Are the reference genome and reference annotation a “match” this time? And, you remapped against that reference genome (it it was updated at all)?

If you want to post back the first few lines of each again, we can try to help again.

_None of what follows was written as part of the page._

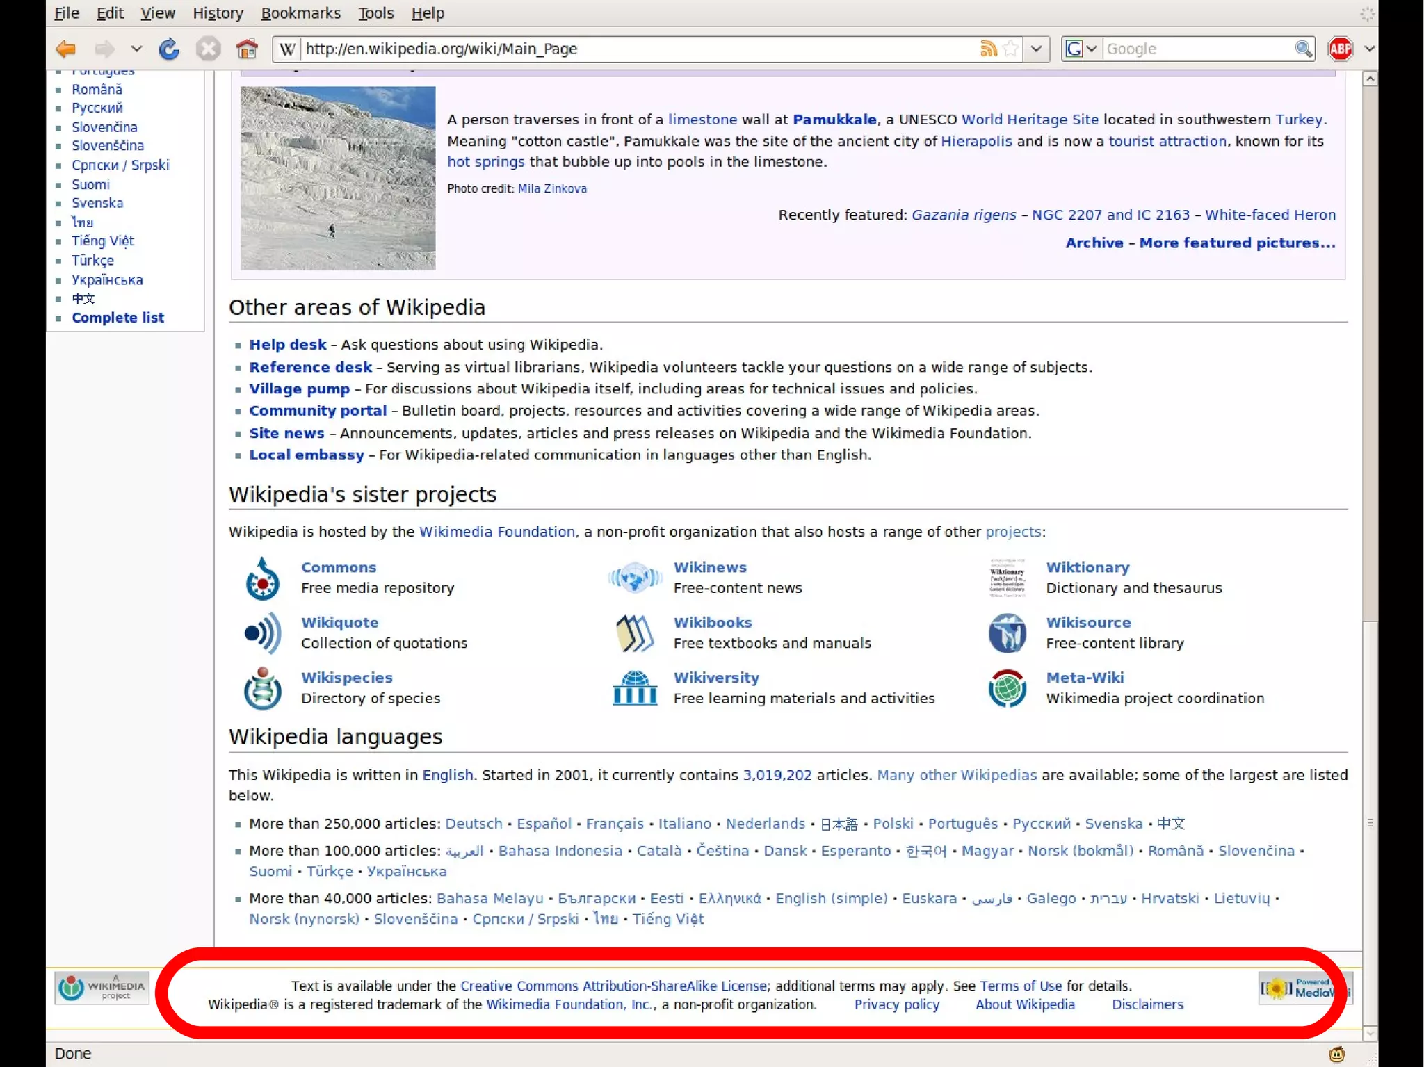The height and width of the screenshot is (1067, 1424).
Task: Click the Adblock Plus ABP icon
Action: pyautogui.click(x=1340, y=49)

You could also post back the job details view if you think the problem is introduced at that step (capture the link from the “i” icon inside one of output datasets).

genome file

NC_003070.9 Arabidopsis thaliana chromosome 1 sequence
ccctaaaccctaaaccctaaaccctaaacctctGAATCCTTAATCCCTAAATCCCTAAATCTTTAAATCCTACATCCATG
AATCCCTAAATACCTAAttccctaaacccgaaaccggTTTCTCTGGTTGAAAATCATTGTGtatataatgataattttat
CGTTTTTATGTAATTGCTTATTGTTGTGtgtagattttttaaaaatatcatttgagGTCAATACAAATCCTATTTCTTGT
GGTTTTCTTTCCTTCACTTAGCTATGGATGGTTTATCTTCATTTGTTATATTGGATACAAGCTTTGCTACGATCTACATT
TGGGAATGTGAGTCTCTTATTGTAACCTTAGGGTTGGTTTATCTCAAGAATCTTATTAATTGTTTGGACTGTTTATGTTT
GGACATTTATTGTCATTCTTACTCCTTTGTGGAAATGTTTGTTCTATCAATTTATCTTTTGTGGgaaaattatttagttg
taGGGATGAAGTCTTTCTTCGTTGTTGTTACGCTTGTCATCTCATCTCTCAATGATATGGGATGGTCCTTTAGCATTTAT
TCTGAAGTTCTTCTGCTTGATGATTTTATCCTTAGCCAAAAGGATTGGTGGTTTGAAGACACATCATATCAAAAAAGCTA
TCGCCTCGACGATGCTCTATTTCTATCCTTGTAGCACACATTTTGGCACtcaaaaaagtatttttagatgtttgttttgc
ttctttgaagTAGTTTCTCTTTGCAAAATTCCTCTTTTTTTAGAGTGATTTGGATGATTCAAGACTTCTCGGTACTGCAA

annotation file

Chr1 TAIR10 exon 3631 3913 . + . transcript_id AT1G01010.1; gene_id AT1G01010; gene_name AT1G01010;
Chr1 TAIR10 exon 3996 4276 . + . transcript_id AT1G01010.1; gene_id AT1G01010; gene_name AT1G01010;
Chr1 TAIR10 exon 4486 4605 . + . transcript_id AT1G01010.1; gene_id AT1G01010; gene_name AT1G01010;
Chr1 TAIR10 exon 4706 5095 . + . transcript_id AT1G01010.1; gene_id AT1G01010; gene_name AT1G01010;

also tried with this annotation file

##gff-version 3
#!gff-spec-version 1.21
#!processor NCBI annotwriter
#!genome-build TAIR10
#!genome-build-accession NCBI_Assembly:GCF_000001735.3
#!annotation-source TAIR and Araport Araport11
##sequence-region NC_003070.9 1 30427671
##species Taxonomy browser (Arabidopsis thaliana)
NC_003070.9 RefSeq region 1 30427671 . + . ID=id0;Dbxref=taxon:3702;Name=1;chromosome=1;ecotype=Columbia;gbkey=Src;genome=chromosome;mol_type=genomic DNA
NC_003070.9 RefSeq gene 3631 5899 . + . ID=gene0;Dbxref=Araport:AT1G01010,TAIR:AT1G01010,GeneID:839580;Name=NAC001;gbkey=Gene;gene=NAC001;gene_biotype=protein_coding;gene_synonym=ANAC001,NAC domain containing protein 1,T25K16.1,T25K16_1;locus_tag=AT1G01010
NC_003070.9 RefSeq mRNA 3631 5899 . + . ID=rna0;Parent=gene0;Dbxref=Araport:AT1G01010,TAIR:AT1G01010,GeneID:839580,Genbank:NM_099983.2;Name=NM_099983.2;gbkey=mRNA;gene=NAC001;inference=similar to RNA sequence%2C mRNA:INSD:BT001115.1%2CINSD:AF439834.1%2CINSD:AK226863.1;orig_protein_id=gnl|JCVI|AT1G01010.1;orig_transcript_id=gnl|JCVI|mRNA.AT1G01010.1;product=NAC domain containing protein 1;transcript_id=NM_099983.2

Those files are still a mismatch.

What to do:

  1. See if the data provider has a matched set of files
  2. Or, see if there is a mapping file available to use for a Replace tool and use it (scroll down on the tool form to find the available ‘mapping files’): Replace column by values which are defined in a convert file
  3. Get both from a different data provider

Hello Jennifer
I tried several data but I can not get the trure results. Cn you send me the suitablr ref genome and annotation file for Arabidopsis Thaliana to run it?